At the same time, it would allow them to create a virtual ‘pool’ of storage resource from the different disks sitting in different arrays scattered around their environments, opening up a path to private and hybrid cloud storage.

That’s where ONTAP comes in: it’s the company’s core storage operating system, the intelligence that runs all NetApp storage, from small systems for small companies and remote offices to the multi-petabyte environments used by large enterprises. And thanks to recent investment and development of the product, it’s also the software that will enable customers to abstract raw hardware to create a virtualised, private-cloud-friendly pool of storage resource. In effect, it will put the software in software-defined storage for them.

“ONTAP is our big bet, and all our major investments are now in software,” says Rollason.

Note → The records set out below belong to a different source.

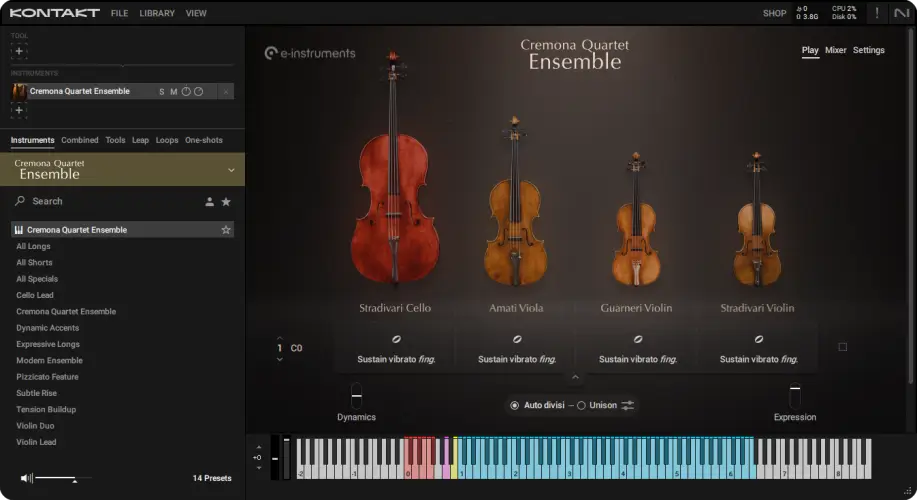The image size is (917, 500).
Task: Favorite the Cremona Quartet Ensemble preset
Action: point(226,230)
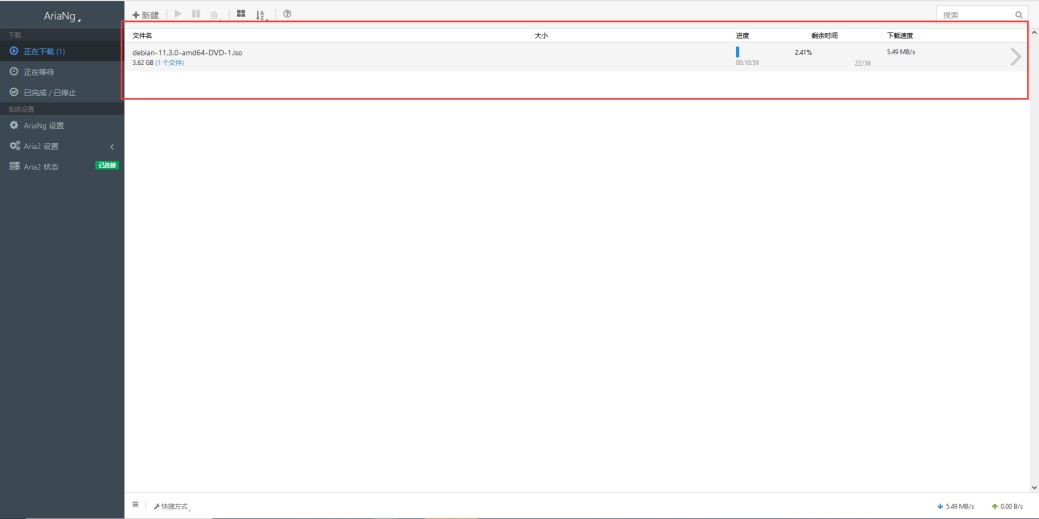The height and width of the screenshot is (519, 1039).
Task: Click the magnifier search icon
Action: pos(1018,15)
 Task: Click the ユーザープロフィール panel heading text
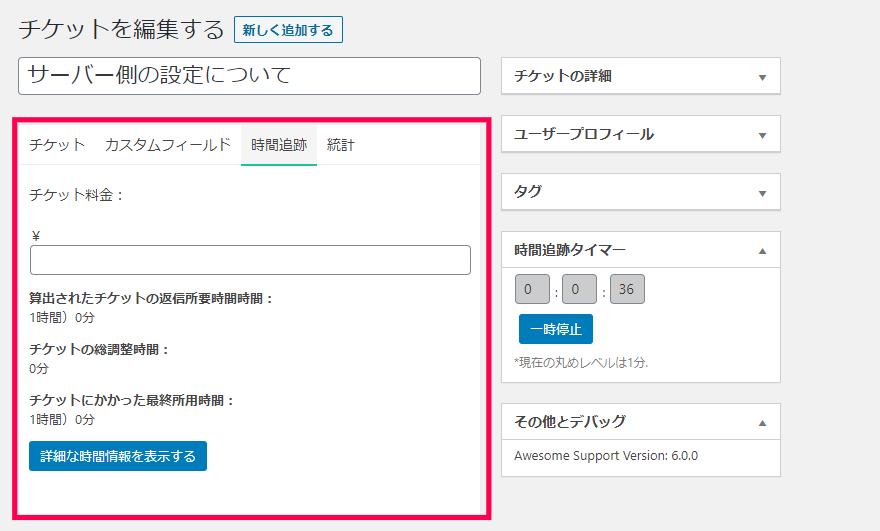tap(584, 134)
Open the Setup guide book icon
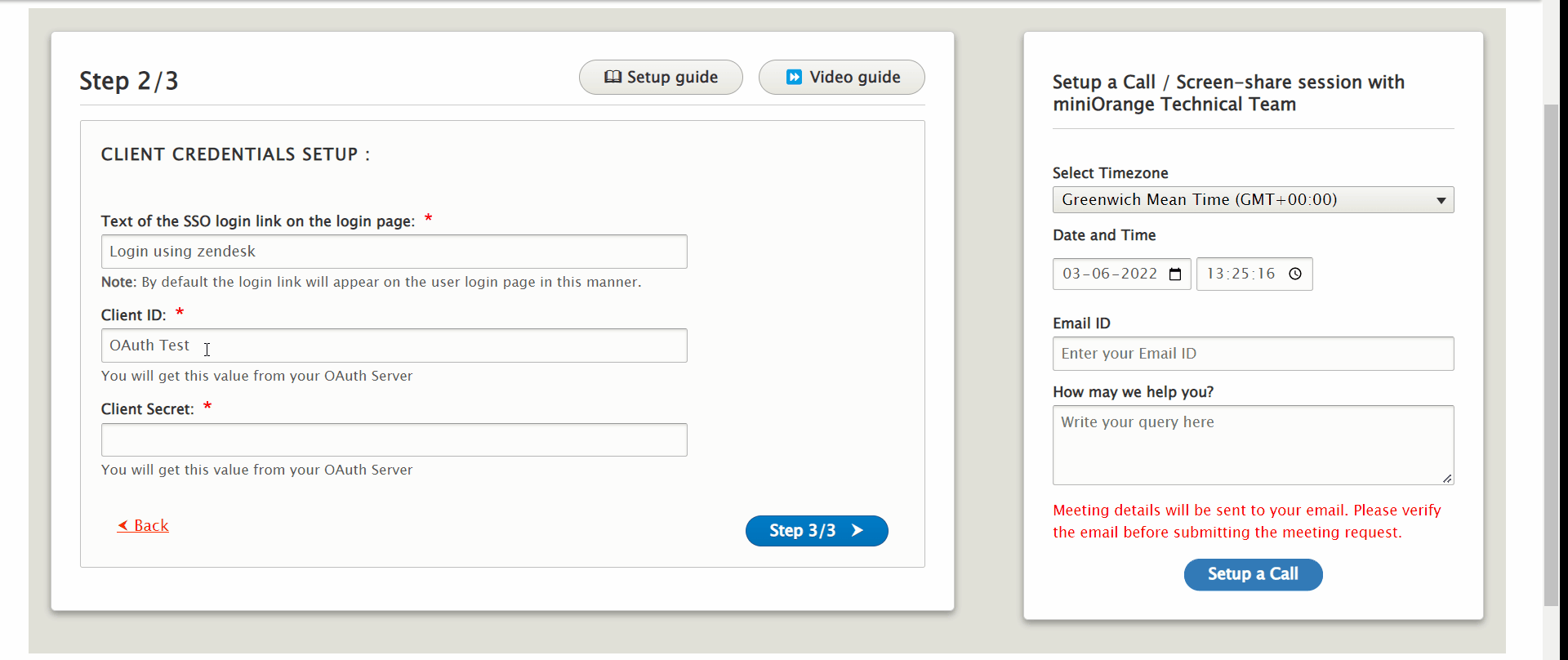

In June, the company announced an update to ONTAP - Clustered Data ONTAP 8.2 - to handle bigger clusters and require less downtime.

Clustering is hugely important to NetApp: making clustered systems work at scale is important to the company’s customers but, in the past, they’ve reported that its systems can become difficult and complex to manage at scale.

In response to these challenges, the company first started supporting clustered NAS operations in version 8.1.1, released in early 2012. Clustered or scale-out NAS enables multiple NAS devices to be linked together with a common operating system and a parallel file system running right across a cluster, so that the storage resources beneath can be scaled to provide large amounts of capacity.

The latest release of ONTAP provides a considerable jump in capacity on this earlier version. Clustered Data ONTAP 8.2, with its networked file and block data access, provides non-disruptive operations and supports up to 69 petabytes of capacity, 24 controller nodes, 49,000 LUNs (logical unit numbers), 12,000 NAS (network-attached storage) volumes accessible by more than 100,000 clients and single file containers of up to 20 petabytes in size.

In the past, scale-out was largely confined to high-performance computing (HPC) and large-scale enterprise environments. With these upgrades to ONTAP, NetApp is making it applicable to more general-purpose uses.

That’s good news for IT teams under pressure from massive data growth and business expectations for fast response times, said Terri McClure, an analyst with Enterprise Strategy Group, at the June announcement of Clustered Data ONTAP 8.2.

“Businesses are seeking storage infrastructure solutions that deliver agility and availability, that ensure fast provisioning of underlying IT services to keep applications up and running, as well as bring new applications on board quickly. And doing so in a manner that ensures applications can coexist in the same infrastructure without the worry of a rogue application taking resources from business-critical ones.”

“With clustered Data ONTAP, NetApp is virtualising the underlying storage infrastructure in such a way as to enable this type of flexible and efficient services-oriented data storage infrastructure,” she continued.

Rollason says that while ONTAP’s roots go right back to the founding of the company in 1992, the product has been written “from the ground-up” over the last five years to offer support for clustering. Around 90 percent of all storage workloads could be run on a clustered architecture, he reckons.

“You can see we’re turning into a software company, because we’re announcing a new software release every 12 to 18 months,” says Rollason. “We’ll have an 8.3 release to announce in the next 12 to 18 months.”

There’s clearly no doubt over the importance of ONTAP to NetApp’s future prosperity among the company’s executives. According to Rollason: “Clustered ONTAP is now the biggest differentiator NetApp’s got.”

The company must now work force to capitalise on that differentiator and, at the same time, stay one step ahead of accelerating customer demand for software-defined storage.